Morrinho riproduce le favelas di Rio de Janeiro come un modello complesso e sfaccettato. Oltre alle persone — costruite con i Lego — Morrinho include auto, veicoli della polizia, un elicottero e tutti gli oggetti che rappresentano la realtà vissuta da questi giovani.

Nel corso degli anni, un progetto iniziato come un semplice gioco d’infanzia — per sfuggire alla realtà della violenza e della corruzione che circondava gli adolescenti e la loro comunità — ha attirato una considerevole attenzione internazionale da giornalisti, architetti, musicisti, studiosi e turisti colpiti sia per la sua estetica che per l’ingegnosità del concetto.

Il progetto è stato anche riconosciuto da curatori e critici come espressione legittima dell’arte contemporanea, trasformandosi in breve tempo da fenomeno locale a una mostra internazionale popolare.

Repliche, di dimensioni minori, del modello Morrinho sono state esposte in tutto il Brasile e durante eventi artistici europei, tra cui il Urban World Forum del 2004 a Barcellona, ​​il Point Ephémère del 2005 a Parigi e la Biennale di Venezia del 2007.

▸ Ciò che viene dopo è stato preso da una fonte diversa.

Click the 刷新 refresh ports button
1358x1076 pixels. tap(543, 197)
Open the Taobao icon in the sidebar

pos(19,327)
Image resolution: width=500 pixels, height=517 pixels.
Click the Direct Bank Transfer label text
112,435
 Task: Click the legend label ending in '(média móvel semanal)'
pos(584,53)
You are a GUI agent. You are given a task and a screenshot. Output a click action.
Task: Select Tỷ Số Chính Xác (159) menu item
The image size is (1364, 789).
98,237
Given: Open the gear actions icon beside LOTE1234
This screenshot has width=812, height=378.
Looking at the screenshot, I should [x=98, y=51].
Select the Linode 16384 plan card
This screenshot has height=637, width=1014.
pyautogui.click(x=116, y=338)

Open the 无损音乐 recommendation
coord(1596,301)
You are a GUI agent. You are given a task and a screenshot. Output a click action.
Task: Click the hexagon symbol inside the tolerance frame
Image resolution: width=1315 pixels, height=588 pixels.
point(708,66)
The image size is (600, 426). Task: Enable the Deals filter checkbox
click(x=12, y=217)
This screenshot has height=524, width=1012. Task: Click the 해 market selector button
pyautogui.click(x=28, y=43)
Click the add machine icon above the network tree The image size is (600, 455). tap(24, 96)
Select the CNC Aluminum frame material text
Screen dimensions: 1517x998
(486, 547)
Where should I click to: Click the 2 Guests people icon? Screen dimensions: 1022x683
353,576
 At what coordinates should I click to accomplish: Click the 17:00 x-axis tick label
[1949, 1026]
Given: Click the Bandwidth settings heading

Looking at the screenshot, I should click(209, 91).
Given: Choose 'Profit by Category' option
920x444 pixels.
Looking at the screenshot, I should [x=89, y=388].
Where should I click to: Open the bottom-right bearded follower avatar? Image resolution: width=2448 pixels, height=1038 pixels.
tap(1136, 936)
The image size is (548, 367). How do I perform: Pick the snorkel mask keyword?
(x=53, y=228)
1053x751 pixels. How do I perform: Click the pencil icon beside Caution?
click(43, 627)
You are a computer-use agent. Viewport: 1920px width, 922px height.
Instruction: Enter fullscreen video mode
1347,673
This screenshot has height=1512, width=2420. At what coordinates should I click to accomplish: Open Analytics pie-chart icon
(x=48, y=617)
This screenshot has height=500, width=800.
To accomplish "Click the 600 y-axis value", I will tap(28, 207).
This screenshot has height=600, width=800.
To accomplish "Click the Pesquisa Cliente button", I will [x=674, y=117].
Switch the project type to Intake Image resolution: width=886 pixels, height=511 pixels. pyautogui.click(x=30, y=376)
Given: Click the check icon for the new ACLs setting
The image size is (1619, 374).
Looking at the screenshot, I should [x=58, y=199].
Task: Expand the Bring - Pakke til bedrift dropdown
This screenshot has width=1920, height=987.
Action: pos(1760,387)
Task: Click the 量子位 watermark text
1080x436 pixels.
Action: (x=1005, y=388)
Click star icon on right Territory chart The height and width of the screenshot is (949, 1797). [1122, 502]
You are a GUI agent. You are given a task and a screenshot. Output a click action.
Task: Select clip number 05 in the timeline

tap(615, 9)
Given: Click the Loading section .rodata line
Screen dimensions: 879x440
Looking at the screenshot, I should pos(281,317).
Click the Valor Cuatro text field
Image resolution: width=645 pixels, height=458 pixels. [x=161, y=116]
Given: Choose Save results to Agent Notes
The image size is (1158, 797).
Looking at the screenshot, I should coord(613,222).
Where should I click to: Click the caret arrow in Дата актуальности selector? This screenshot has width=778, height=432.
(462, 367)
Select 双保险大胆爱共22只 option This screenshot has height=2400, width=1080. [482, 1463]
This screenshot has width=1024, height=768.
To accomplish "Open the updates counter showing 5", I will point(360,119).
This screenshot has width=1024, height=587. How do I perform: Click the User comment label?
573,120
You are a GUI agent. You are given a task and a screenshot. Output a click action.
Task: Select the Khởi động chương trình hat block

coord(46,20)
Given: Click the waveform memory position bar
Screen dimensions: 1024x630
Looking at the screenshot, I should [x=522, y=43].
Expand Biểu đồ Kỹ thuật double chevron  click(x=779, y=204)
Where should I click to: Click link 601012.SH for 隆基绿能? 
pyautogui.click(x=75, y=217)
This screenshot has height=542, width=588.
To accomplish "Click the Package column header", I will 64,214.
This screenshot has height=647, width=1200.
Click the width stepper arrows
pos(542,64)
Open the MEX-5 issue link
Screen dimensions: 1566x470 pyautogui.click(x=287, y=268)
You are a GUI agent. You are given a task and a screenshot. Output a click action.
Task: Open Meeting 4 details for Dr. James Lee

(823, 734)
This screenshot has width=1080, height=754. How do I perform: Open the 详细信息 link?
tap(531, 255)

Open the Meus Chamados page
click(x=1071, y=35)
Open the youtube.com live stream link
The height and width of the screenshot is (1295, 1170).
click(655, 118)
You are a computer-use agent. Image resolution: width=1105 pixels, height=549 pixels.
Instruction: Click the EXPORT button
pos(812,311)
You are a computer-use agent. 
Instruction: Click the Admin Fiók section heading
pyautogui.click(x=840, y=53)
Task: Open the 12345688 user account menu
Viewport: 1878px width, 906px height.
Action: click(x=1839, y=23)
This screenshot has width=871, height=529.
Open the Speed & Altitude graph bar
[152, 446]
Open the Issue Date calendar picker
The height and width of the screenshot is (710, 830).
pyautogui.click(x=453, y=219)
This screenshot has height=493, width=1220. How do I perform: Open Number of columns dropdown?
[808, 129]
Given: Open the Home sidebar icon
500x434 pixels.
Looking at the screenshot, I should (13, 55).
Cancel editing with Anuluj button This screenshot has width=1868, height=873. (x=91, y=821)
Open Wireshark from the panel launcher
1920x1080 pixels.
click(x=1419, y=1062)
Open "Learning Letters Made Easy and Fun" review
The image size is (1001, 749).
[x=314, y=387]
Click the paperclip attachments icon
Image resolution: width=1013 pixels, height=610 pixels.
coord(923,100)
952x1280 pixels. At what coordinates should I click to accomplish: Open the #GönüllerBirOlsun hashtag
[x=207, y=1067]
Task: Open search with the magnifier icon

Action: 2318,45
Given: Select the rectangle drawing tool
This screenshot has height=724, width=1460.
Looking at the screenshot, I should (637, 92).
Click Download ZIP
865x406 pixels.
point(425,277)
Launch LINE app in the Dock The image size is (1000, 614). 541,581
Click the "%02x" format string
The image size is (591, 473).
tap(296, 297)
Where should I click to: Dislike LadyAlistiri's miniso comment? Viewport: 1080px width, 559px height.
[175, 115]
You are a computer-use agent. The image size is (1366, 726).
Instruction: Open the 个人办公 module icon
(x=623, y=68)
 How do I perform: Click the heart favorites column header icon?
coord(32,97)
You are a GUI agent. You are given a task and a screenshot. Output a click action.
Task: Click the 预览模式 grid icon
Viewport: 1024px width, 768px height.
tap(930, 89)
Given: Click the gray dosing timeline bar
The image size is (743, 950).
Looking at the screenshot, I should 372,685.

Project Morrinho è stato in grado di utilizzare questa visibilità per evolversi: da opera d’arte si è trasformato in un’organizzazione composta da quattro componenti (Turismo a Morrinho, TV Morrinho, Expo Morrinho e Morrinho Social) che contribuiscono direttamente allo sviluppo socio-culturale ed economico delle aree circostanti.

Il Progetto Morrinho si contrappone alla convinzione che le favelas di Rio de Janeiro siano agglomerati urbani omogenei in cui ci sia solo traffico di droga e violenza. Il Progetto Morrinho smonta questo falso assunto e mostra una realtà multidimensionale dove — anche attraverso il cinema, le arti plastiche, il teatro e la musica — non è utopico immaginare un cambiamento.